**Aim:**
Please copy the rows below word for word, keeping every line in its original order.

-- begin Provided data --

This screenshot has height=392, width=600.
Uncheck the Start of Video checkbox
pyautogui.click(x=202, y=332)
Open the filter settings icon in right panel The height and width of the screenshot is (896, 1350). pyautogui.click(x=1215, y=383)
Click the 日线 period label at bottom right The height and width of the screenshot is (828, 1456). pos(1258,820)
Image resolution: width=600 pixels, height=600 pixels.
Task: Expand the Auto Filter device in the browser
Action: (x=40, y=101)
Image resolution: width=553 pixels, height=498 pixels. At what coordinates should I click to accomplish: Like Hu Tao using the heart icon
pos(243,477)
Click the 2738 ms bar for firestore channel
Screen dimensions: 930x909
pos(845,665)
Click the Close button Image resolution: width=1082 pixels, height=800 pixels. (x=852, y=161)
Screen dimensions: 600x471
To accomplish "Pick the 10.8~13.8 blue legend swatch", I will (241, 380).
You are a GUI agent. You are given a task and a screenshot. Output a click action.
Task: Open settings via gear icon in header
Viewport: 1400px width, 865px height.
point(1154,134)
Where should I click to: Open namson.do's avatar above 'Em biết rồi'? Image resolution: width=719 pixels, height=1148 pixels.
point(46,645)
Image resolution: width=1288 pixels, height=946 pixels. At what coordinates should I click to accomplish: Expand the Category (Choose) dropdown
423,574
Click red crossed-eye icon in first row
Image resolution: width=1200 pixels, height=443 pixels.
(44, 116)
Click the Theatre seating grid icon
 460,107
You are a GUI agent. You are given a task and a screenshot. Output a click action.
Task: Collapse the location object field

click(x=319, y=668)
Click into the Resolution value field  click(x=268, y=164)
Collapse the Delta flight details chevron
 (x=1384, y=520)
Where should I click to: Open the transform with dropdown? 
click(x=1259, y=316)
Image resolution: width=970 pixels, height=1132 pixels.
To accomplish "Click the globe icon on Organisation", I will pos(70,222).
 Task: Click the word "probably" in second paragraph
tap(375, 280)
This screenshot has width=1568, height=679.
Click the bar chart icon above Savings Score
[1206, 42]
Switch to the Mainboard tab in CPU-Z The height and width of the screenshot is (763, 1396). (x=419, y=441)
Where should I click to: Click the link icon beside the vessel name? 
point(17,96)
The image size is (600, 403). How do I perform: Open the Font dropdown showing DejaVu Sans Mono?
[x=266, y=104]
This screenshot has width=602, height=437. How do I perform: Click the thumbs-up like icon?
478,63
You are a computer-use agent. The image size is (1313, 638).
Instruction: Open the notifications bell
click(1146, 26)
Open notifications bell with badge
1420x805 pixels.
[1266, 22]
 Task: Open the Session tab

-- end Provided data --

**Exercise output:**
This screenshot has height=392, width=600.
Uncheck the Start of Video checkbox
pyautogui.click(x=202, y=332)
Open the filter settings icon in right panel The height and width of the screenshot is (896, 1350). pyautogui.click(x=1215, y=383)
Click the 日线 period label at bottom right The height and width of the screenshot is (828, 1456). pos(1258,820)
Image resolution: width=600 pixels, height=600 pixels.
Task: Expand the Auto Filter device in the browser
Action: (x=40, y=101)
Image resolution: width=553 pixels, height=498 pixels. At what coordinates should I click to accomplish: Like Hu Tao using the heart icon
pos(243,477)
Click the 2738 ms bar for firestore channel
Screen dimensions: 930x909
pos(845,665)
Click the Close button Image resolution: width=1082 pixels, height=800 pixels. (x=852, y=161)
Screen dimensions: 600x471
To accomplish "Pick the 10.8~13.8 blue legend swatch", I will (241, 380).
You are a GUI agent. You are given a task and a screenshot. Output a click action.
Task: Open settings via gear icon in header
Viewport: 1400px width, 865px height.
point(1154,134)
Where should I click to: Open namson.do's avatar above 'Em biết rồi'? Image resolution: width=719 pixels, height=1148 pixels.
point(46,645)
Image resolution: width=1288 pixels, height=946 pixels. At what coordinates should I click to accomplish: Expand the Category (Choose) dropdown
423,574
Click red crossed-eye icon in first row
Image resolution: width=1200 pixels, height=443 pixels.
(44, 116)
Click the Theatre seating grid icon
 460,107
You are a GUI agent. You are given a task and a screenshot. Output a click action.
Task: Collapse the location object field

click(x=319, y=668)
Click into the Resolution value field  click(x=268, y=164)
Collapse the Delta flight details chevron
 (x=1384, y=520)
Where should I click to: Open the transform with dropdown? 
click(x=1259, y=316)
Image resolution: width=970 pixels, height=1132 pixels.
To accomplish "Click the globe icon on Organisation", I will pos(70,222).
 Task: Click the word "probably" in second paragraph
tap(375, 280)
This screenshot has width=1568, height=679.
Click the bar chart icon above Savings Score
[1206, 42]
Switch to the Mainboard tab in CPU-Z The height and width of the screenshot is (763, 1396). (x=419, y=441)
Where should I click to: Click the link icon beside the vessel name? 
point(17,96)
The image size is (600, 403). How do I perform: Open the Font dropdown showing DejaVu Sans Mono?
[x=266, y=104]
This screenshot has width=602, height=437. How do I perform: Click the thumbs-up like icon?
478,63
You are a computer-use agent. The image size is (1313, 638).
Instruction: Open the notifications bell
click(1146, 26)
Open notifications bell with badge
1420x805 pixels.
[1266, 22]
 Task: Open the Session tab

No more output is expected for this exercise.